The problem:
Print each of the following records word for word, keeping every line as it stands.

-.-.-

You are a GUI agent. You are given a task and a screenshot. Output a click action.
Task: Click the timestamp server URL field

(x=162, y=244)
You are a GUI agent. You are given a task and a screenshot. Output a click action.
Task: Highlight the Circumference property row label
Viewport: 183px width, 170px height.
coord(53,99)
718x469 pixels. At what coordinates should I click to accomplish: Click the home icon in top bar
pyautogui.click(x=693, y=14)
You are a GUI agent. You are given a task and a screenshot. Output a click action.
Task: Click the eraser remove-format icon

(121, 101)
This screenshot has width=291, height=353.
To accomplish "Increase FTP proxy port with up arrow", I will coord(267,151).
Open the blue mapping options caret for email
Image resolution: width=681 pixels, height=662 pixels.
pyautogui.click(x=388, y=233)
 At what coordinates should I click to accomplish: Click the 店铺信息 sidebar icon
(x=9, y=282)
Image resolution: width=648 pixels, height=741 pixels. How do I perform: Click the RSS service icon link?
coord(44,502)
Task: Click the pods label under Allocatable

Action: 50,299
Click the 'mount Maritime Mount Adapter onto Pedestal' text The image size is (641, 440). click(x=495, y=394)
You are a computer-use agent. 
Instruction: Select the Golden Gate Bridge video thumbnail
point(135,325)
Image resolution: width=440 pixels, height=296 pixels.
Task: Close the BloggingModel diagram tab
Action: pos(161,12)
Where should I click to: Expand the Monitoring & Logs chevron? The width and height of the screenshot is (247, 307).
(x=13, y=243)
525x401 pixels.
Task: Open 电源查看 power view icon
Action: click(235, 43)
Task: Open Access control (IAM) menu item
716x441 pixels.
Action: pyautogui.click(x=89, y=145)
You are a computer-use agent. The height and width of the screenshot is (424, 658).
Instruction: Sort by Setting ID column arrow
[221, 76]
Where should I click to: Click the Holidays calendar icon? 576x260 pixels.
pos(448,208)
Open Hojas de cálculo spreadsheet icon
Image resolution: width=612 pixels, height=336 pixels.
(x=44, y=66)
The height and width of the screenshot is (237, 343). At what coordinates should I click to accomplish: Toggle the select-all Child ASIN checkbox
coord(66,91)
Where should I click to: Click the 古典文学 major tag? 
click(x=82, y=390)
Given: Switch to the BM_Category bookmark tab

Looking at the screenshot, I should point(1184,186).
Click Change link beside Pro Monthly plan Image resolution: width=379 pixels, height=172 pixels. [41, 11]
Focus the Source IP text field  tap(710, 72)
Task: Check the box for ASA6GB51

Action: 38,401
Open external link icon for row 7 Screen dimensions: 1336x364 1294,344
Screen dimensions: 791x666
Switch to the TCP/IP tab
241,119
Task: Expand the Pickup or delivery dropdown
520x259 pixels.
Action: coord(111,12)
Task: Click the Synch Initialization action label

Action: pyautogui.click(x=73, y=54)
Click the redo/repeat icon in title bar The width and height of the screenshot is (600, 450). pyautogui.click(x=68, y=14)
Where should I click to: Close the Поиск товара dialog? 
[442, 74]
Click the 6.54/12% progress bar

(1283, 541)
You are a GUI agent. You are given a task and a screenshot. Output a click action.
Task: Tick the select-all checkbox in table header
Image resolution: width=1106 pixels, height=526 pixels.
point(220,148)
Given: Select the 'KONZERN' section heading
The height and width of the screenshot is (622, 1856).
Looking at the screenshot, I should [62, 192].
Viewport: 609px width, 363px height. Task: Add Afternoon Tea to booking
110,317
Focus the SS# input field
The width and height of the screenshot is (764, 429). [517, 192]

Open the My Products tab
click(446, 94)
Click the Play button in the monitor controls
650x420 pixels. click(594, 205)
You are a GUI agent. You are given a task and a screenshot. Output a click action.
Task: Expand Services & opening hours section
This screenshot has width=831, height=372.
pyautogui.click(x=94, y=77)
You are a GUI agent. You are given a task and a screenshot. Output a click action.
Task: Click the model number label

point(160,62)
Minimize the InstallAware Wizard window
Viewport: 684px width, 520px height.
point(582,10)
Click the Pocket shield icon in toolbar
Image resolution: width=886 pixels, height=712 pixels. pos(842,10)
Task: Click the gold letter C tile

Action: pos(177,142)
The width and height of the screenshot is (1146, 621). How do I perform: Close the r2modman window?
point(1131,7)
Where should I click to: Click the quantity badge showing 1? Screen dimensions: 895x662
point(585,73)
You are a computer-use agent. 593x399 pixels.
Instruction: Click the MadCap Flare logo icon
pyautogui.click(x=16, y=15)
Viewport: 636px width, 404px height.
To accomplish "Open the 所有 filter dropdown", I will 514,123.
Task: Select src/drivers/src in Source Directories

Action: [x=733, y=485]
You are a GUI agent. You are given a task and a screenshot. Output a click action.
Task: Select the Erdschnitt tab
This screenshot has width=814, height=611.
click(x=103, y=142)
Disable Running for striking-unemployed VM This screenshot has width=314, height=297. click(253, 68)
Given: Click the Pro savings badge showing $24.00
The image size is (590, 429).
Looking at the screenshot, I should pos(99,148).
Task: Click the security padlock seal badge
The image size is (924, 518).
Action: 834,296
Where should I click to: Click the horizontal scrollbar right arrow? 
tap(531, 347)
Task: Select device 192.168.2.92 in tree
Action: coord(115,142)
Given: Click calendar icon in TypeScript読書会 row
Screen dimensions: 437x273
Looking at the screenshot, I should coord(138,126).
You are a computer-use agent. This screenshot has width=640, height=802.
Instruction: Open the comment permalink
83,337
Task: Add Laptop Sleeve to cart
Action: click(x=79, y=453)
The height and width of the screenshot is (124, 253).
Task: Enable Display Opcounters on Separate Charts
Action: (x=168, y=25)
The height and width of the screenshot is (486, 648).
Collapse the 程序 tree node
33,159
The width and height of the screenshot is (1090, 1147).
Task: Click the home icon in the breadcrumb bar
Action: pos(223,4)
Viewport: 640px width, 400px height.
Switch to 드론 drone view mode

-.-.-

Complete answer:
You are a GUI agent. You are given a task and a screenshot. Output a click action.
Task: Click the timestamp server URL field

(x=162, y=244)
You are a GUI agent. You are given a task and a screenshot. Output a click action.
Task: Highlight the Circumference property row label
Viewport: 183px width, 170px height.
coord(53,99)
718x469 pixels. At what coordinates should I click to accomplish: Click the home icon in top bar
pyautogui.click(x=693, y=14)
You are a GUI agent. You are given a task and a screenshot. Output a click action.
Task: Click the eraser remove-format icon

(121, 101)
This screenshot has width=291, height=353.
To accomplish "Increase FTP proxy port with up arrow", I will coord(267,151).
Open the blue mapping options caret for email
Image resolution: width=681 pixels, height=662 pixels.
pyautogui.click(x=388, y=233)
 At what coordinates should I click to accomplish: Click the 店铺信息 sidebar icon
(x=9, y=282)
Image resolution: width=648 pixels, height=741 pixels. How do I perform: Click the RSS service icon link?
coord(44,502)
Task: Click the pods label under Allocatable

Action: 50,299
Click the 'mount Maritime Mount Adapter onto Pedestal' text The image size is (641, 440). click(x=495, y=394)
You are a computer-use agent. 
Instruction: Select the Golden Gate Bridge video thumbnail
point(135,325)
Image resolution: width=440 pixels, height=296 pixels.
Task: Close the BloggingModel diagram tab
Action: pos(161,12)
Where should I click to: Expand the Monitoring & Logs chevron? The width and height of the screenshot is (247, 307).
(x=13, y=243)
525x401 pixels.
Task: Open 电源查看 power view icon
Action: click(235, 43)
Task: Open Access control (IAM) menu item
716x441 pixels.
Action: pyautogui.click(x=89, y=145)
You are a computer-use agent. The height and width of the screenshot is (424, 658).
Instruction: Sort by Setting ID column arrow
[221, 76]
Where should I click to: Click the Holidays calendar icon? 576x260 pixels.
pos(448,208)
Open Hojas de cálculo spreadsheet icon
Image resolution: width=612 pixels, height=336 pixels.
(x=44, y=66)
The height and width of the screenshot is (237, 343). At what coordinates should I click to accomplish: Toggle the select-all Child ASIN checkbox
coord(66,91)
Where should I click to: Click the 古典文学 major tag? 
click(x=82, y=390)
Given: Switch to the BM_Category bookmark tab

Looking at the screenshot, I should point(1184,186).
Click Change link beside Pro Monthly plan Image resolution: width=379 pixels, height=172 pixels. [41, 11]
Focus the Source IP text field  tap(710, 72)
Task: Check the box for ASA6GB51

Action: 38,401
Open external link icon for row 7 Screen dimensions: 1336x364 1294,344
Screen dimensions: 791x666
Switch to the TCP/IP tab
241,119
Task: Expand the Pickup or delivery dropdown
520x259 pixels.
Action: coord(111,12)
Task: Click the Synch Initialization action label

Action: pyautogui.click(x=73, y=54)
Click the redo/repeat icon in title bar The width and height of the screenshot is (600, 450). pyautogui.click(x=68, y=14)
Where should I click to: Close the Поиск товара dialog? 
[442, 74]
Click the 6.54/12% progress bar

(1283, 541)
You are a GUI agent. You are given a task and a screenshot. Output a click action.
Task: Tick the select-all checkbox in table header
Image resolution: width=1106 pixels, height=526 pixels.
point(220,148)
Given: Select the 'KONZERN' section heading
The height and width of the screenshot is (622, 1856).
Looking at the screenshot, I should [62, 192].
Viewport: 609px width, 363px height. Task: Add Afternoon Tea to booking
110,317
Focus the SS# input field
The width and height of the screenshot is (764, 429). [517, 192]

Open the My Products tab
click(446, 94)
Click the Play button in the monitor controls
650x420 pixels. click(594, 205)
You are a GUI agent. You are given a task and a screenshot. Output a click action.
Task: Expand Services & opening hours section
This screenshot has width=831, height=372.
pyautogui.click(x=94, y=77)
You are a GUI agent. You are given a task and a screenshot. Output a click action.
Task: Click the model number label

point(160,62)
Minimize the InstallAware Wizard window
Viewport: 684px width, 520px height.
point(582,10)
Click the Pocket shield icon in toolbar
Image resolution: width=886 pixels, height=712 pixels. pos(842,10)
Task: Click the gold letter C tile

Action: pos(177,142)
The width and height of the screenshot is (1146, 621). How do I perform: Close the r2modman window?
point(1131,7)
Where should I click to: Click the quantity badge showing 1? Screen dimensions: 895x662
point(585,73)
You are a computer-use agent. 593x399 pixels.
Instruction: Click the MadCap Flare logo icon
pyautogui.click(x=16, y=15)
Viewport: 636px width, 404px height.
To accomplish "Open the 所有 filter dropdown", I will 514,123.
Task: Select src/drivers/src in Source Directories

Action: [x=733, y=485]
You are a GUI agent. You are given a task and a screenshot. Output a click action.
Task: Select the Erdschnitt tab
This screenshot has width=814, height=611.
click(x=103, y=142)
Disable Running for striking-unemployed VM This screenshot has width=314, height=297. click(253, 68)
Given: Click the Pro savings badge showing $24.00
The image size is (590, 429).
Looking at the screenshot, I should pos(99,148).
Task: Click the security padlock seal badge
The image size is (924, 518).
Action: 834,296
Where should I click to: Click the horizontal scrollbar right arrow? 
tap(531, 347)
Task: Select device 192.168.2.92 in tree
Action: coord(115,142)
Given: Click calendar icon in TypeScript読書会 row
Screen dimensions: 437x273
Looking at the screenshot, I should coord(138,126).
You are a computer-use agent. This screenshot has width=640, height=802.
Instruction: Open the comment permalink
83,337
Task: Add Laptop Sleeve to cart
Action: click(x=79, y=453)
The height and width of the screenshot is (124, 253).
Task: Enable Display Opcounters on Separate Charts
Action: (x=168, y=25)
The height and width of the screenshot is (486, 648).
Collapse the 程序 tree node
33,159
The width and height of the screenshot is (1090, 1147).
Task: Click the home icon in the breadcrumb bar
Action: pos(223,4)
Viewport: 640px width, 400px height.
Switch to 드론 drone view mode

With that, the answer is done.